I also seem to recall that one or both of them were arrested in Germany for eating cherries they picked on a roadside, and that they committed a few other misdeeds.  I have read, elsewhere, that he was a fun-loving young man who skated along the surface of life.

Anyway, I tried to find a photo of FDR on a bike.  I couldn't, but I found this, by artist Mike Joos:



By the way, today is also National Love Your Pet Day.  This is the first time I've heard of the holiday.  I wonder whether it's held on a fixed date, as nearly all holidays were when I was a kid, or whether it's a "movable feast" and it just happened to fall on President's Day.

I know one thing:  I'd rather spend time with Max or Marlee than just about any President!



15 February 2016

When This Day Was Bicycle Day

Here in the US, most holidays have long since lost whatever meaning they had and have become, instead, occasions for orgies of consumerism.

Perhaps the most prominent example is Thanksgiving.  For decades, the day after, dubbed "Black Friday", has been an occasion for sales that mark the beginning of the Christmas shopping season.  In recent years, however, large department stores have been opening--and holding their sales--on Thanksgiving Day itself.  

This day--Presidents' Day--is no different.  While other holidays feature other kinds of bargain bonanzas (e.g., spring clothing and bedding on Memorial Day), this holiday is seen as the beginning of the automobile-buying season, and dealerships offer deals to entice consumers into buying new cars outright or trading in the ones they already have.

How did presidents come to be associated with cars? (Well, Ford Motor Company does have a line called Lincoln!)  To answer that question, we have to look at the origins of this holiday.  During my childhood, schools were closed on the 12th and 22nd of February, in honor of Abraham Lincoln's and George Washington's birthdays, respectively.  In 1971, Congress passed the Uniform Holidays Act, which moved the dates of certain festivities to Mondays.  At that time, Lincoln's and Washington's days were combined into one holiday, which falls on the third Monday of February.

Before the merger, if you will, auto sales were held on Washington's Birthday, which was seen as the beginning of the auto-buying season.  That tradition dates to the early twentieth century, when automobiles first began to shape the landscape and culture of this nation.  It has, however, roots in yet another kind of sale held on the same date.

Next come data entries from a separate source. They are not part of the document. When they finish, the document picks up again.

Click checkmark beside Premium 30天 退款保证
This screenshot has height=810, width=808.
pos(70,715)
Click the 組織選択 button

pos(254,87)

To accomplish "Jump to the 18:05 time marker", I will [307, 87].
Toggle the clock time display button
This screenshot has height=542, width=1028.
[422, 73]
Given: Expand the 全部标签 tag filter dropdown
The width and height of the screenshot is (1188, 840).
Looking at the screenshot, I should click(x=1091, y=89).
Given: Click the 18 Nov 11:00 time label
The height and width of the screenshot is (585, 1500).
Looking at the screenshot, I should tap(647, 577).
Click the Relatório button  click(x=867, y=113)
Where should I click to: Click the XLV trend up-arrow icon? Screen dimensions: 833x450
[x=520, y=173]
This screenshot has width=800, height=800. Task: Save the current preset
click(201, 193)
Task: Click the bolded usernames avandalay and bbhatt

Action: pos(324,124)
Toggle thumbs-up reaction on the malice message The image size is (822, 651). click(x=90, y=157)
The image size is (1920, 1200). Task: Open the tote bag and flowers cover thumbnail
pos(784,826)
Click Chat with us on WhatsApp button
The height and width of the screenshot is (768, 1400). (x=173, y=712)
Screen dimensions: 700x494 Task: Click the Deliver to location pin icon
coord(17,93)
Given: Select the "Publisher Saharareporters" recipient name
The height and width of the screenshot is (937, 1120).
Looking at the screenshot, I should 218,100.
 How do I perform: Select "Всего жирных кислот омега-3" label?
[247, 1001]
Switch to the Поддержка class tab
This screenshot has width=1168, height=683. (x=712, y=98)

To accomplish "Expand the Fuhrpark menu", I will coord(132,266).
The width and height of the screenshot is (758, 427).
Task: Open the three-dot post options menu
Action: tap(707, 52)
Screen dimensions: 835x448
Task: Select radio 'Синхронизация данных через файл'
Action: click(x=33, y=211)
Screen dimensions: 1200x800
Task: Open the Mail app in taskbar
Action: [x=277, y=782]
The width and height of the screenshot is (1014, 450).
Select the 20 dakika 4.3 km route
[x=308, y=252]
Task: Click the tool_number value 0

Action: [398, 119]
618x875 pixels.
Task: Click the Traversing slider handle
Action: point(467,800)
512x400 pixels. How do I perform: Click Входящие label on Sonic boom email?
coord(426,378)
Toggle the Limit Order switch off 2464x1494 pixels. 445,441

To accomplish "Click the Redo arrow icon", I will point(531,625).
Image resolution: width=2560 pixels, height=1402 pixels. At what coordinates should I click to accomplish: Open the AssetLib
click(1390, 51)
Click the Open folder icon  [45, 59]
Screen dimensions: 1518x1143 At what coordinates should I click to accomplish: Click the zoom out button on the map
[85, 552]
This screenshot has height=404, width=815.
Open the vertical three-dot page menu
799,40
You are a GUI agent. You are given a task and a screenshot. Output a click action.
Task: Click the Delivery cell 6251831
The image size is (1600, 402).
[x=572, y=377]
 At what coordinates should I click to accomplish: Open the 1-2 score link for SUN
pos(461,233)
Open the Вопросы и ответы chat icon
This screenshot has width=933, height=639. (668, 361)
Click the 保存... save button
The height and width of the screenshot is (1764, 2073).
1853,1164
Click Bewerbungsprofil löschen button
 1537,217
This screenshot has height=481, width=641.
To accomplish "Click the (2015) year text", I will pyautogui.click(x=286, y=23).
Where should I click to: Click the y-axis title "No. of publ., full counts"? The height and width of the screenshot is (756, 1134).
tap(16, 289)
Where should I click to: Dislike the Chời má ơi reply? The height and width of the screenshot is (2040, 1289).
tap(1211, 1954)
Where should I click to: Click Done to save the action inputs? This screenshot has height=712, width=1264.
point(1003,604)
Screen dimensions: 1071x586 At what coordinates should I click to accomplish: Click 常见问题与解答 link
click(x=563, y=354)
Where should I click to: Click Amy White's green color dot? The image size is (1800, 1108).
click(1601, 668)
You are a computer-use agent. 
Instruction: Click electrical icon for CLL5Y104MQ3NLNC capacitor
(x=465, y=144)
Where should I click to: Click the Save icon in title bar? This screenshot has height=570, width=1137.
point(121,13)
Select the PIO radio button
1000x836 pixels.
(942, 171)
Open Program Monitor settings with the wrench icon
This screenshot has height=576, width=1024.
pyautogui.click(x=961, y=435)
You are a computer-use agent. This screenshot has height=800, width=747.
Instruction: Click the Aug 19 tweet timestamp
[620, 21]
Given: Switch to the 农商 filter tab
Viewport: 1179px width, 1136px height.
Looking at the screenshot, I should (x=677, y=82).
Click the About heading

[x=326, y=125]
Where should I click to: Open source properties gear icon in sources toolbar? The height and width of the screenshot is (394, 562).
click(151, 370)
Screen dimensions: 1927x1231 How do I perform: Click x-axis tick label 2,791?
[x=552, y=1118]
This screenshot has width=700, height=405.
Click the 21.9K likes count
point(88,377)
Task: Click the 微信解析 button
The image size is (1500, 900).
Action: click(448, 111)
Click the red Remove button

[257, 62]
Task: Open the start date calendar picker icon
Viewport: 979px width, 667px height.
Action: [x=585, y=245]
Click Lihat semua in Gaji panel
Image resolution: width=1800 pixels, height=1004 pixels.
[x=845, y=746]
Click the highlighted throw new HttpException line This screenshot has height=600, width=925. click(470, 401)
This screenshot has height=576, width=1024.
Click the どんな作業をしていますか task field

If you've been reading this blog, you know that the bicycle is, in essence, the predecessor of the automobile.  Some of the early auto manufacturers and designers had been in the bike business, much as the Wright Brothers were at the time they made their flight.  So, it should come as no surprise that bicycle-buying (and, in some locales, -riding and -racing) season began on the 22nd of February.  Bicycle dealers usually debuted or featured new models on that date and offered special deals.  Many also had parties and even held or sponsored races, even in such locales as Boston which were as likely as not to have snow on their streets at that time of year.

From Green Fleet Messengers

As an article on the Atlantic Monthly website relates, some people were not happy that "crass commercialism" sullied the occasion of the birth of our first President.  Some of them pointed out, rightly, that there really was no reason to associate two-wheelers with "The Father of Our Country" because it's unlikely that he rode anything resembling a bicycle.  My guess is that the date was chosen because it's near the end of February and Spring is so close that people can practically taste it, if you'll indulge me in a cliche.  And, to be fair, there are parts of the US where the weather is already spring-like by that time.  

By the turn of the century, bicycles were becoming less popular as the motorcycle and, later, automobiles, seized e public's consciousness.  As bicycles are again becoming more popular, wouldn't it be interesting if the old tradition of bicycle sales was revived for Presidents' Day?